While a joyous and wonderful time, having a baby can take a chunk out of the family coffers while one parent (usually Mum) takes time off work to look after the child.
On January 1, 2011 Australia joins the vast majority of the western world when it introduces paid parental leave for children born or adopted on or after January 1, 2011. The scheme will pay the primary carer the equivalent of the Federal Minimum Wage (currently $569.60 per week before tax) for 18 weeks. This is as long as the primary carer satisfies the eligibility requirements of the scheme, including that their annual taxable income does not exceed $150,000.
The Government’s scheme will also be in addition to whatever the person’s employer pays for paid maternity leave.
So how can the Paid Parental Leave program save money off the mortgage?
If you’ve planned for baby, have squirreled away as much as cash as possible and can still meet all the necessary financial requirements, why not look at the Parental Leave payment as an extra payment off the mortgage.

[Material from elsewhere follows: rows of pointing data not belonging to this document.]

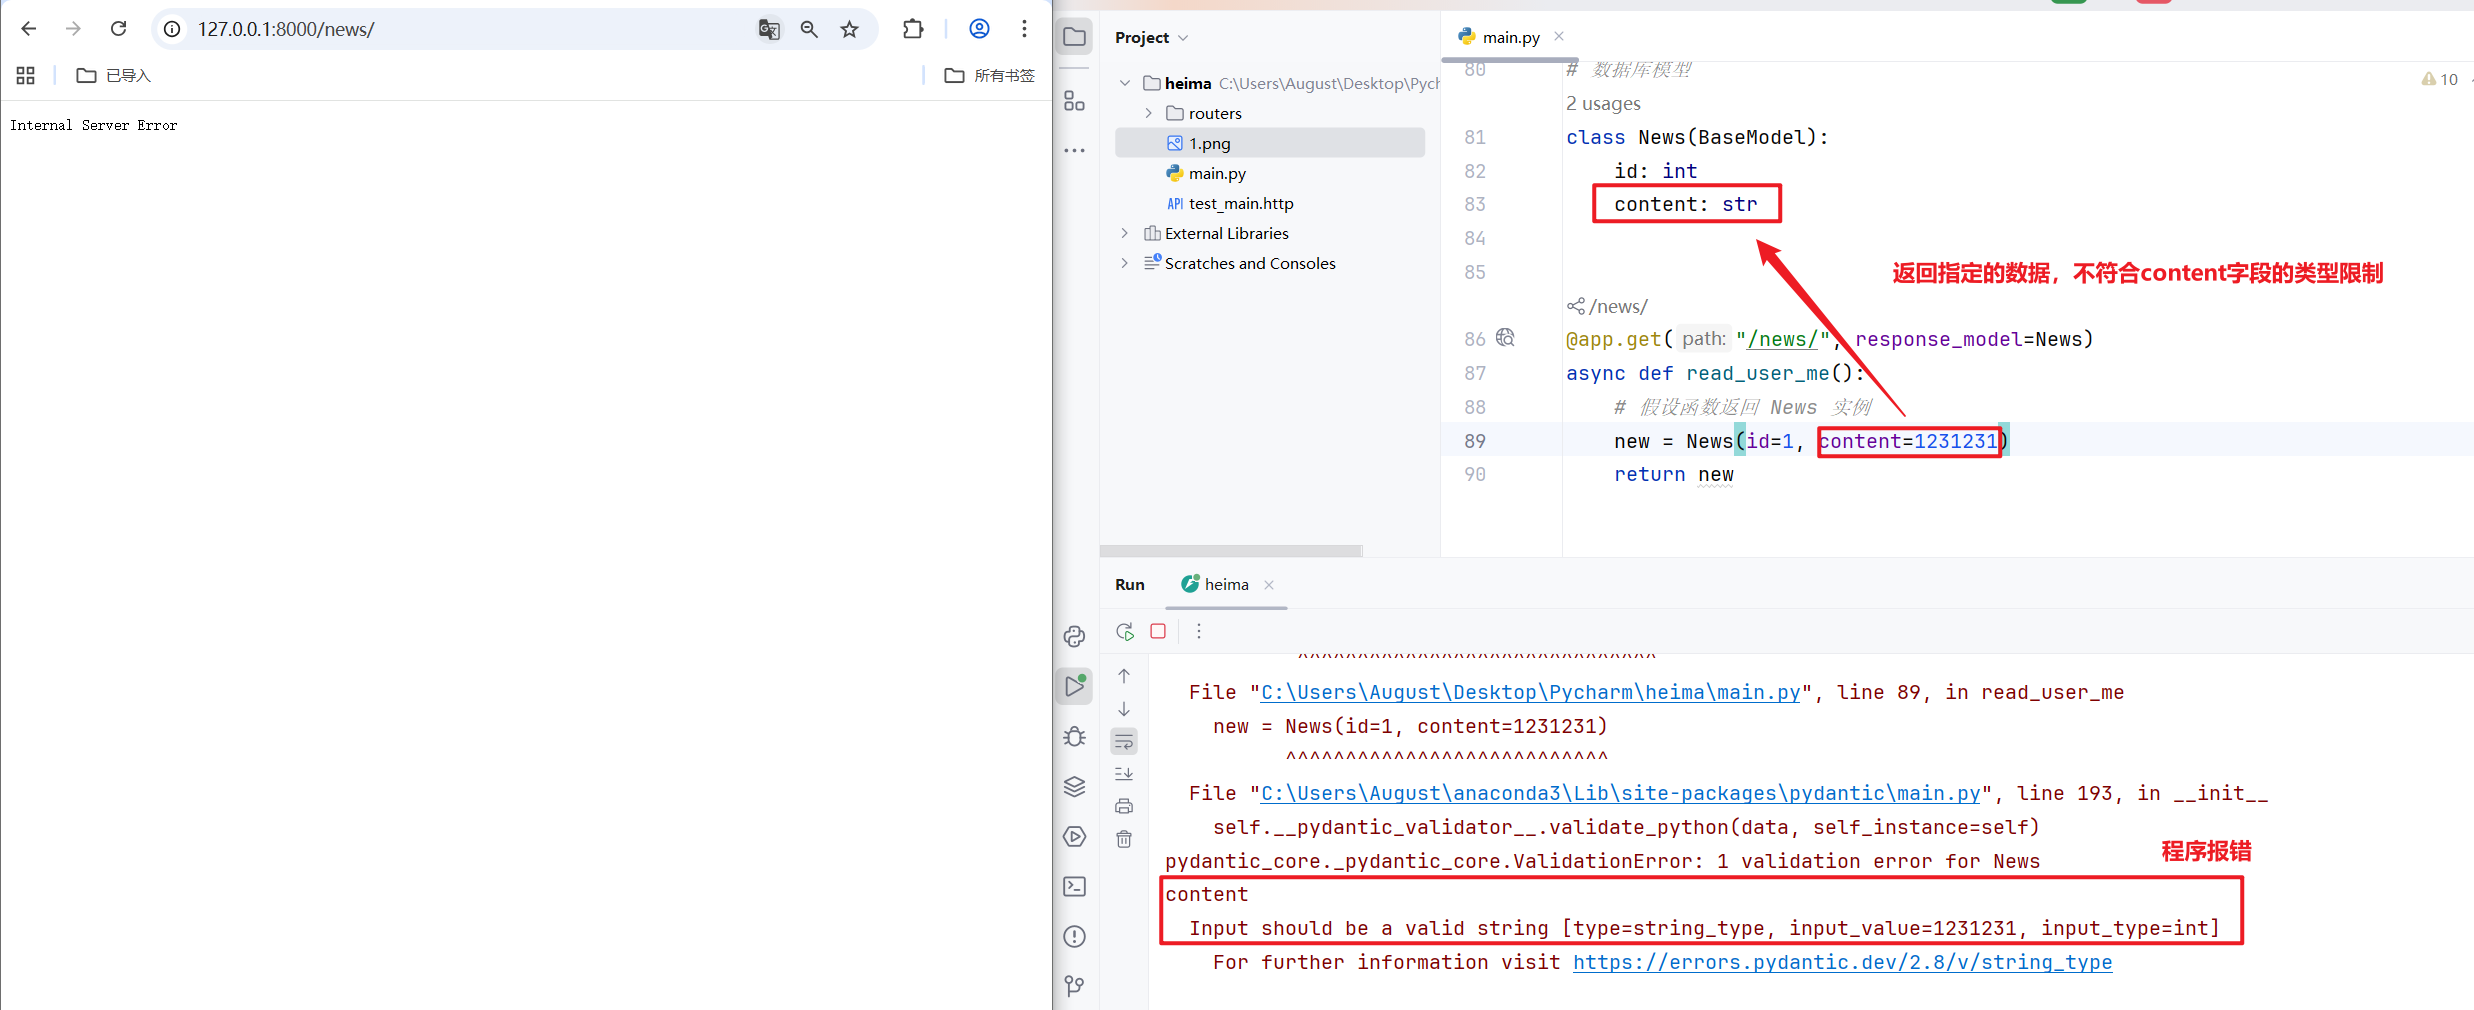Open the pydantic string_type error link

(1842, 962)
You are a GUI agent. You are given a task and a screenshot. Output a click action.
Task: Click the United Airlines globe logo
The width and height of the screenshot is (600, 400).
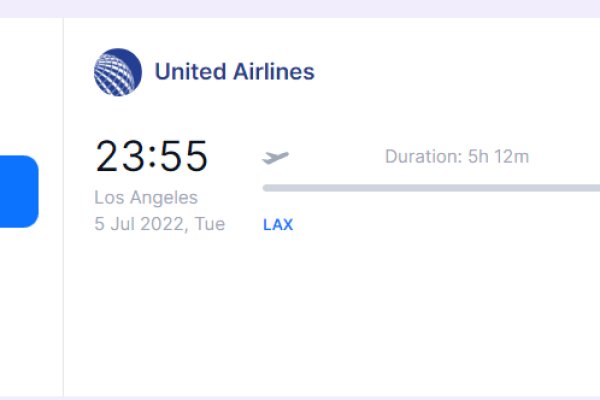pos(118,72)
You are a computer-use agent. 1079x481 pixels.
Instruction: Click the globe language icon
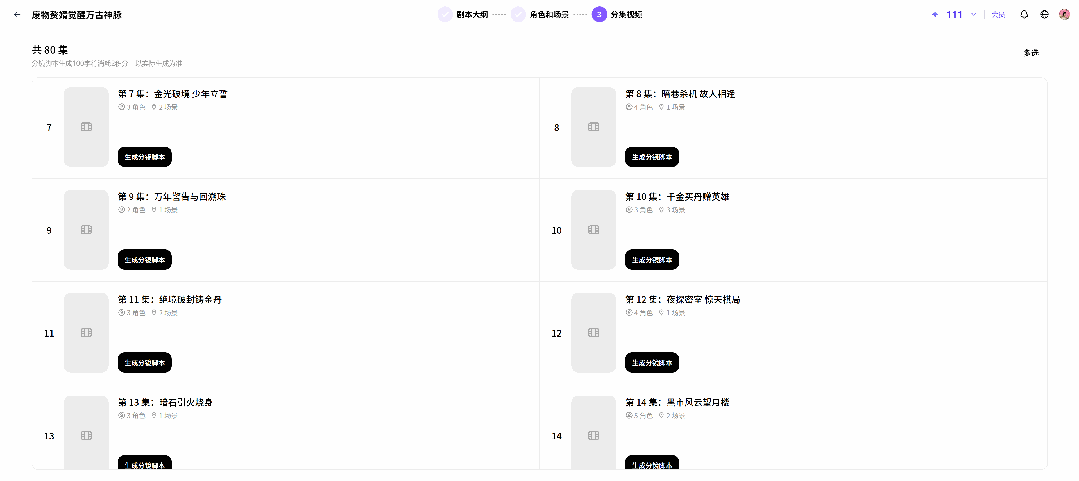tap(1044, 14)
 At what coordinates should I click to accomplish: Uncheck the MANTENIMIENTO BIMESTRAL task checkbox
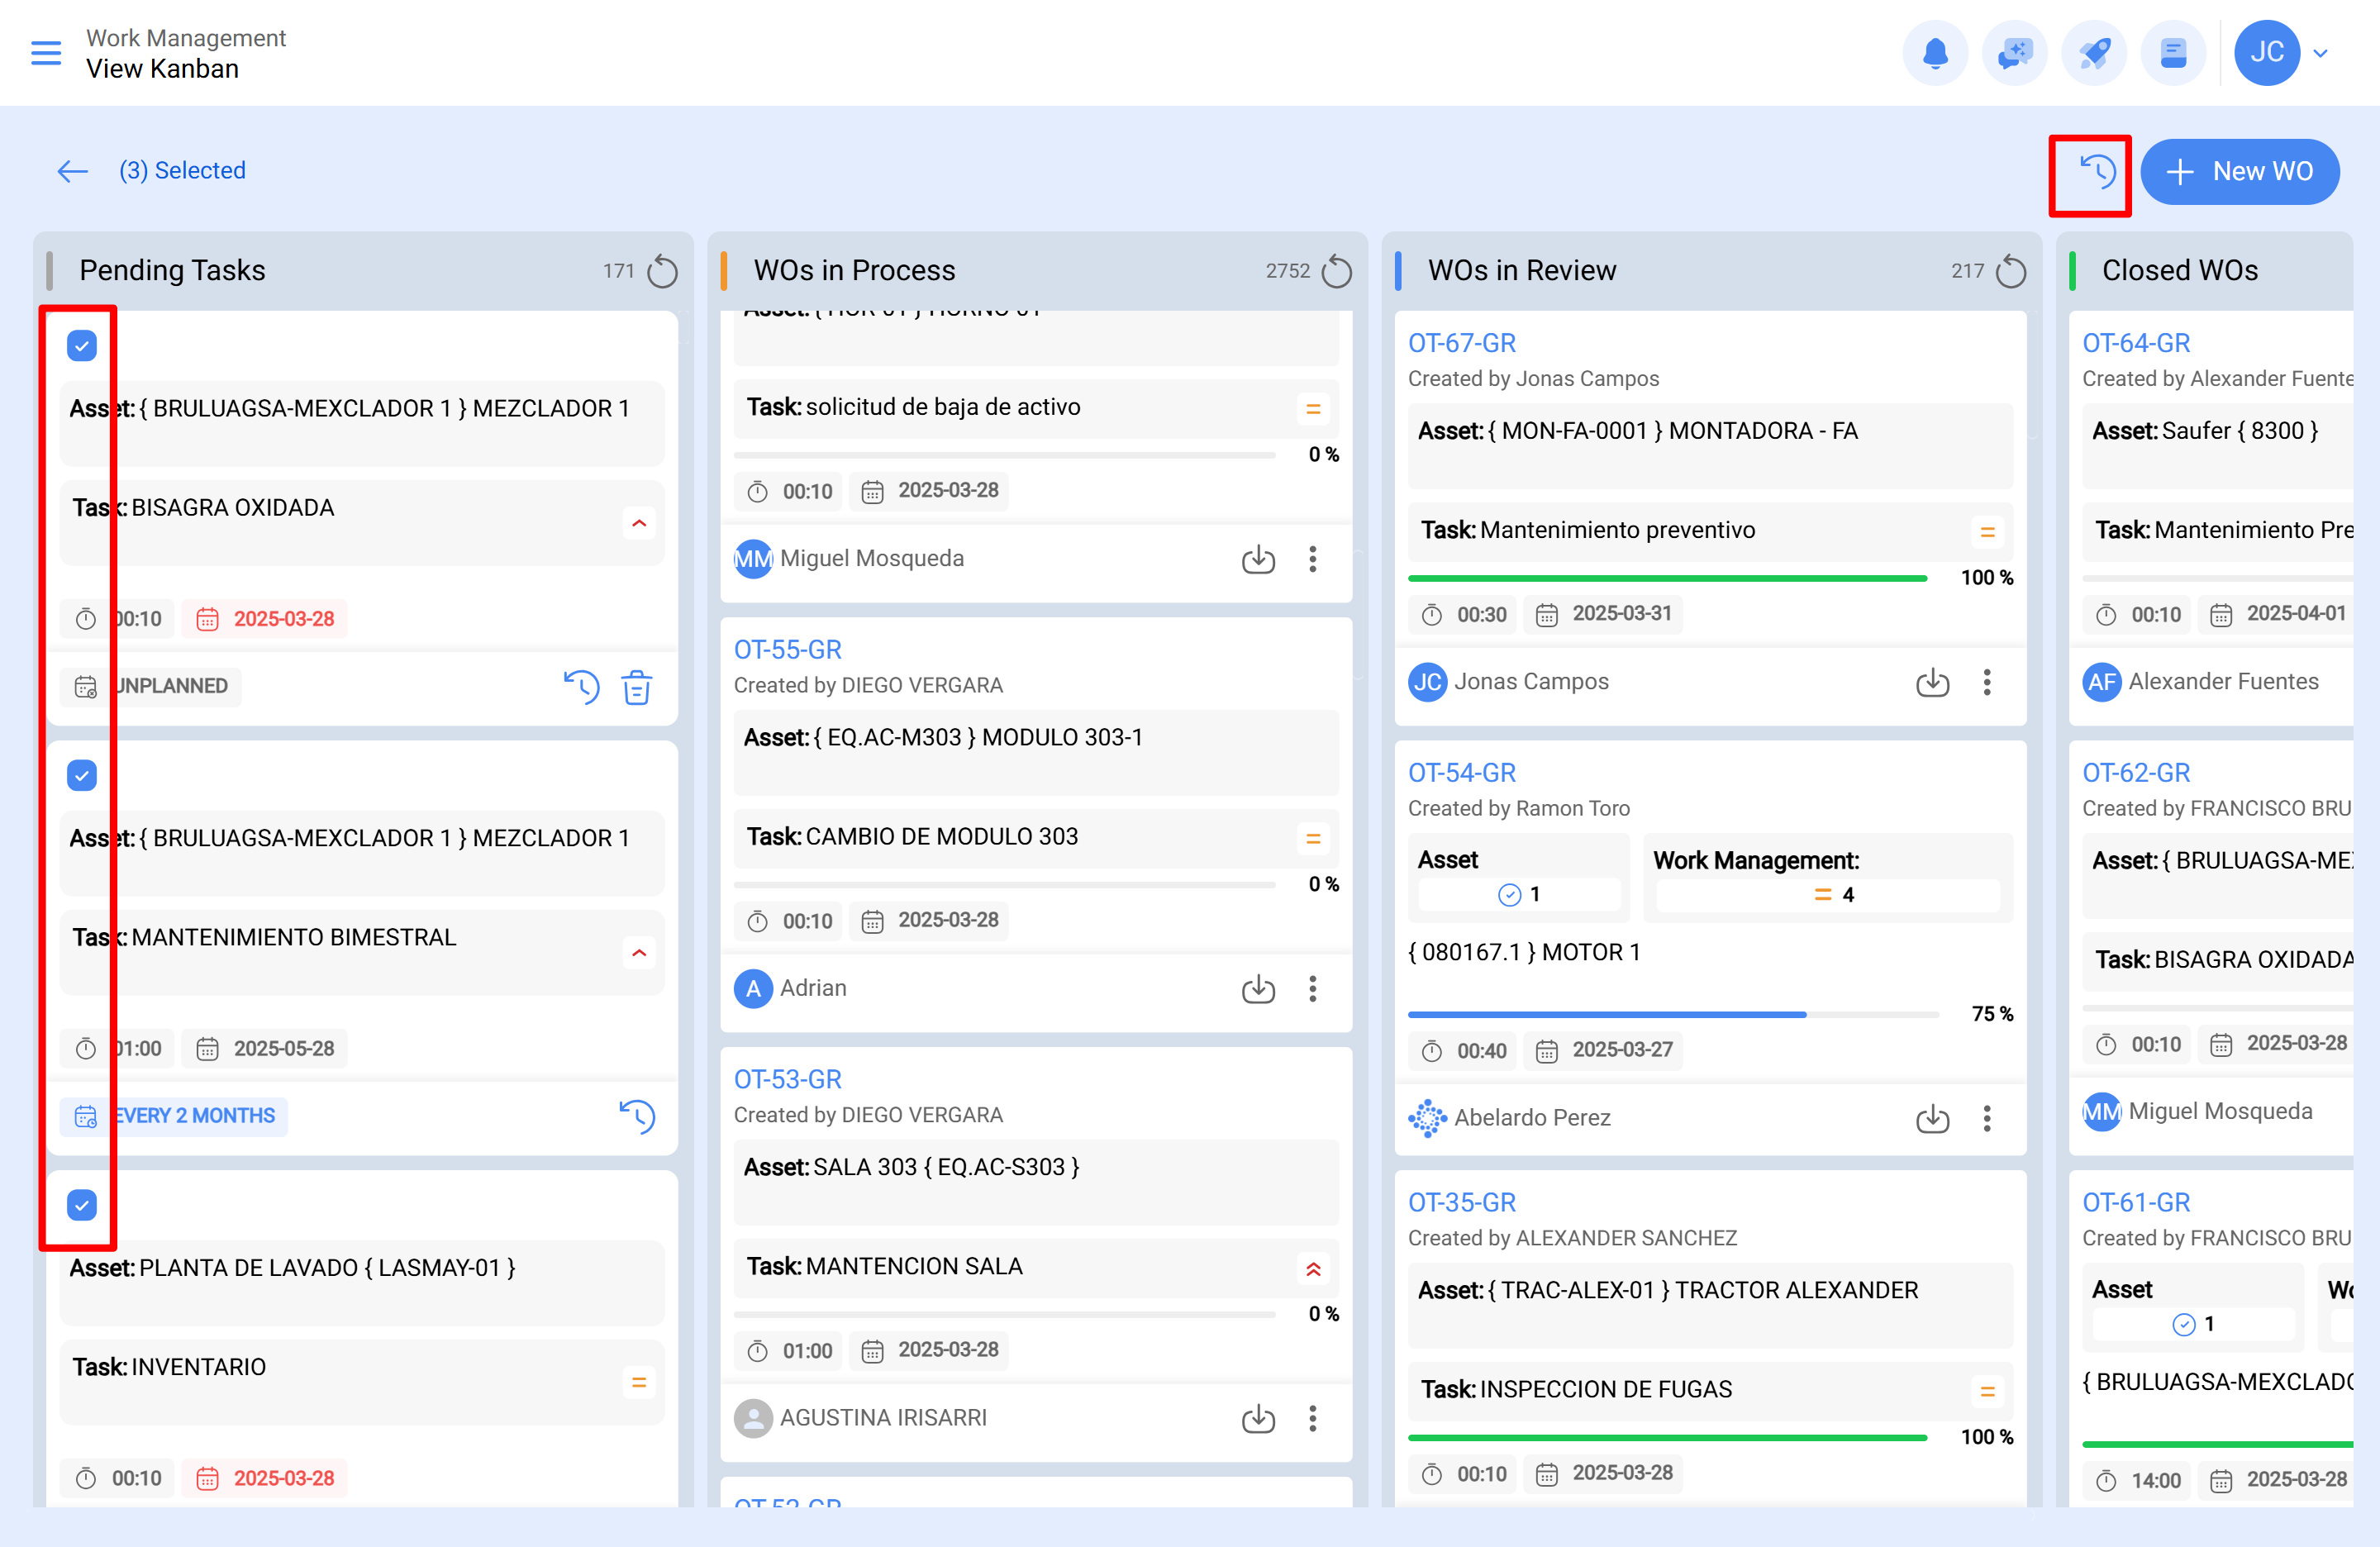click(x=82, y=775)
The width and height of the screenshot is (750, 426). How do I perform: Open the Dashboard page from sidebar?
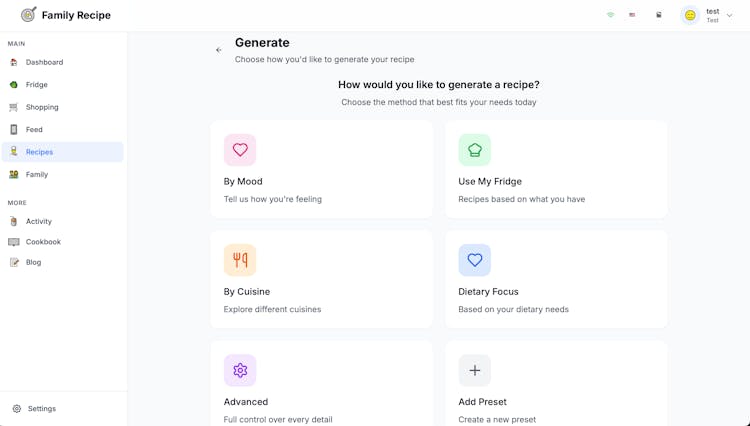pos(44,62)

On an average $300,000 mortgage taken over 25 years with an interest rate of 7.25 per cent, you could potentially save thousands of dollars in interest as well as reduce the live of the loan, if you put the Parental Leave payments straight on the home loan.
Additional payments can be made to some, but not all, loans, so review your personal situation to check if this is possible.
Aussie’s founder and executive chairman John Symond said it’s understandable that families need every cent they can get when baby arrives. In the long run, paying the mortgage off faster helps everyone.
“This new scheme is really a great way of getting the government to give families a helping hand,” he said. “And while the cash is nice, why not make it work harder for you by paying it off the mortgage and in turn saving you nearly three times as much in the long run.”